Colorful and tasty crowd pleaser.
Working Man's Paella
- 2 tbsp. olive oil
- 1 clove garlic chopped fine
- 1 green pepper sliced
- 1 14 oz. can diced tomatoes
- 3/4 cup long grain rice
- 1 cup chicken broth
- 4 oz. frozen peas thawed
- 1/4 tsp. turmeric
- 1/8 tsp. paprika
- 1/8 tsp ground black pepper
- 1/4 tsp. kosher salt
- 6 oz. medium shrimp cooked, tail off, deveined
- 2 cups cooked chicken breast cubed or sliced
- 2 (6 oz.) Italian or chorizo sausages cooked and thinly sliced
Preheat oven to 350°F.
In a large skillet over medium heat saute the garlic and green pepper in olive oil for 2 minutes.

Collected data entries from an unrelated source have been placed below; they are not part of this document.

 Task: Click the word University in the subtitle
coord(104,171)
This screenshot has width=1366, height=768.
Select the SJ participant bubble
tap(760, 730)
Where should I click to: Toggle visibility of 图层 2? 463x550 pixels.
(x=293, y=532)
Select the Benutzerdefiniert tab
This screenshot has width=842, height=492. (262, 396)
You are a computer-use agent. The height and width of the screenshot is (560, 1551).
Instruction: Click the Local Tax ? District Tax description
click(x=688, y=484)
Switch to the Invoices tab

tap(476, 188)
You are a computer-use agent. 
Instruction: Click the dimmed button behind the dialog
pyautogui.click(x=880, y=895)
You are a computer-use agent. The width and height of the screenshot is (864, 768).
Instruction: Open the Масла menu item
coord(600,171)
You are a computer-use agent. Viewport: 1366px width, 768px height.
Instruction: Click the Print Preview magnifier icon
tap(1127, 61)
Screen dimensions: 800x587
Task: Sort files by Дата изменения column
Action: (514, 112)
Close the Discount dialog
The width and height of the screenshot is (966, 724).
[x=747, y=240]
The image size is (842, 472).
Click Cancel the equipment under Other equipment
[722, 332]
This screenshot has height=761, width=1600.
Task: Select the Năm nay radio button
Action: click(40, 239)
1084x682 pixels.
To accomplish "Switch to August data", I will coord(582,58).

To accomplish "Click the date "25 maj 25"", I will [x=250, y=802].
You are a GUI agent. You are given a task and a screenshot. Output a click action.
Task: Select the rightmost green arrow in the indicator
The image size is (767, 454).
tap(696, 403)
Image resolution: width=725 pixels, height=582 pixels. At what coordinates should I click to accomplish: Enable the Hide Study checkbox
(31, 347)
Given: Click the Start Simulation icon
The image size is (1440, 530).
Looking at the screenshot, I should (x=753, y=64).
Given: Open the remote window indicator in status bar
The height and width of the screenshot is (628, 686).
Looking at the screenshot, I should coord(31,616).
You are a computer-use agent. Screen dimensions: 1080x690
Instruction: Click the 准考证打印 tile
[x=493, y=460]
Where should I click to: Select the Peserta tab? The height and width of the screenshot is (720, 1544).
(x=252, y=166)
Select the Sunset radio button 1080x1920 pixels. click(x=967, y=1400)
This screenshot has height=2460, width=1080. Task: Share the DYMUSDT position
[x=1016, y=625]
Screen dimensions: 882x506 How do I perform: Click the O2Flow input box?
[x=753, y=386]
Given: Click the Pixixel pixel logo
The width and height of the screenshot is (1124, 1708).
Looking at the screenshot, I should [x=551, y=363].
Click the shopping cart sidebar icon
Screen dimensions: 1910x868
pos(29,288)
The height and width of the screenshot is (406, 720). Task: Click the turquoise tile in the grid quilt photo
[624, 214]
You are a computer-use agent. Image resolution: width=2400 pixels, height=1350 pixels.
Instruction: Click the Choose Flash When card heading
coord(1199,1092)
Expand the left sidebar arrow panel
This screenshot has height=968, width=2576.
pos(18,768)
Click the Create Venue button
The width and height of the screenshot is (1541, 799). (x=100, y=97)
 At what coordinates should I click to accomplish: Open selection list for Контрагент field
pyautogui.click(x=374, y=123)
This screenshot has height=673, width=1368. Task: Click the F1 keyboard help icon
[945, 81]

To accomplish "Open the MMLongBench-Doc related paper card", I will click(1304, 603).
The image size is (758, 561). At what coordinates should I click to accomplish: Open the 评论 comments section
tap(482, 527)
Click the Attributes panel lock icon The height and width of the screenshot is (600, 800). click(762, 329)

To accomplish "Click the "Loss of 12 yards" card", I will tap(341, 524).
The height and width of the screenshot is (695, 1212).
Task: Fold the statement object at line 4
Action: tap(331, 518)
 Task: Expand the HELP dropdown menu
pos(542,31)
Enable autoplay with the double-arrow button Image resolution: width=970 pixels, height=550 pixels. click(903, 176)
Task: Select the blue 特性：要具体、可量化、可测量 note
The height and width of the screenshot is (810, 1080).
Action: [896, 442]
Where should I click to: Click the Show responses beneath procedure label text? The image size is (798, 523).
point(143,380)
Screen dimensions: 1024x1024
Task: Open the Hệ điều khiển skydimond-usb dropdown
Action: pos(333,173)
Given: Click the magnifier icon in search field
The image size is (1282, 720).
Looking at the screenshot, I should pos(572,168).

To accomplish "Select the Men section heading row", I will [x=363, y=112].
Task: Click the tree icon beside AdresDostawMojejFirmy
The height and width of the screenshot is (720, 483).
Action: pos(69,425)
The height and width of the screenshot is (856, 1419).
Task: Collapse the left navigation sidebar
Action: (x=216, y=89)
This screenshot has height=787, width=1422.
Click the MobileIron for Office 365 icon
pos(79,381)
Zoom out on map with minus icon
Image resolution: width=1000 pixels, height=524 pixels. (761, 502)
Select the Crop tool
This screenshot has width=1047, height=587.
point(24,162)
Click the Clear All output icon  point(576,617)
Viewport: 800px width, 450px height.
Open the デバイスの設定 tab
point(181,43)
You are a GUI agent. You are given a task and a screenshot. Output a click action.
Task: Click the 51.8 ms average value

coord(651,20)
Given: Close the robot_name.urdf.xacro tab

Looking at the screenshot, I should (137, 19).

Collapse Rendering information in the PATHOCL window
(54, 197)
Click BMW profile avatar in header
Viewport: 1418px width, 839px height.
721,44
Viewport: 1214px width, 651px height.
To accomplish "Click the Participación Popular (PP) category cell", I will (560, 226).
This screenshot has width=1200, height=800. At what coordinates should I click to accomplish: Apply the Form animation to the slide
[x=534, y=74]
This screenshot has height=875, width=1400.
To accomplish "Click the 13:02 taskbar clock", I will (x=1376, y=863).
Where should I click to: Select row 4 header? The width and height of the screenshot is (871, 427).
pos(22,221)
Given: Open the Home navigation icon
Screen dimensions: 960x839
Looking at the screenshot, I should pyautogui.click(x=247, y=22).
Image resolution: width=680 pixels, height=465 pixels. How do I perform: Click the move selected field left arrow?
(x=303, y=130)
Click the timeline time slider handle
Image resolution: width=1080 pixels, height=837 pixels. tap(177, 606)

Add tomatoes, broth, rice, peas and spices. Bring the mixture to a boil and add the shrimp, chicken and sausage. Stir until well mixed.
Transfer the mixture to a 2 qt. casserole dish and cover. Bake in preheated oven for 45 minutes, or until all the liquid is absorbed.
When I'm planning on a paella, I usually cook off some extra chicken and sausage ahead of time and freeze it. It's handy to have on hand.
Did you know: In 1999, a team in El Salvador cooked a paella consisting of 1000 lbs. of chicken, 400 lbs. of pork, 1000 lbs. of vegetables, and 550 lbs. of rice. The dish was enough to feed 2500 people. And we get stressed out over the in-laws coming to dinner!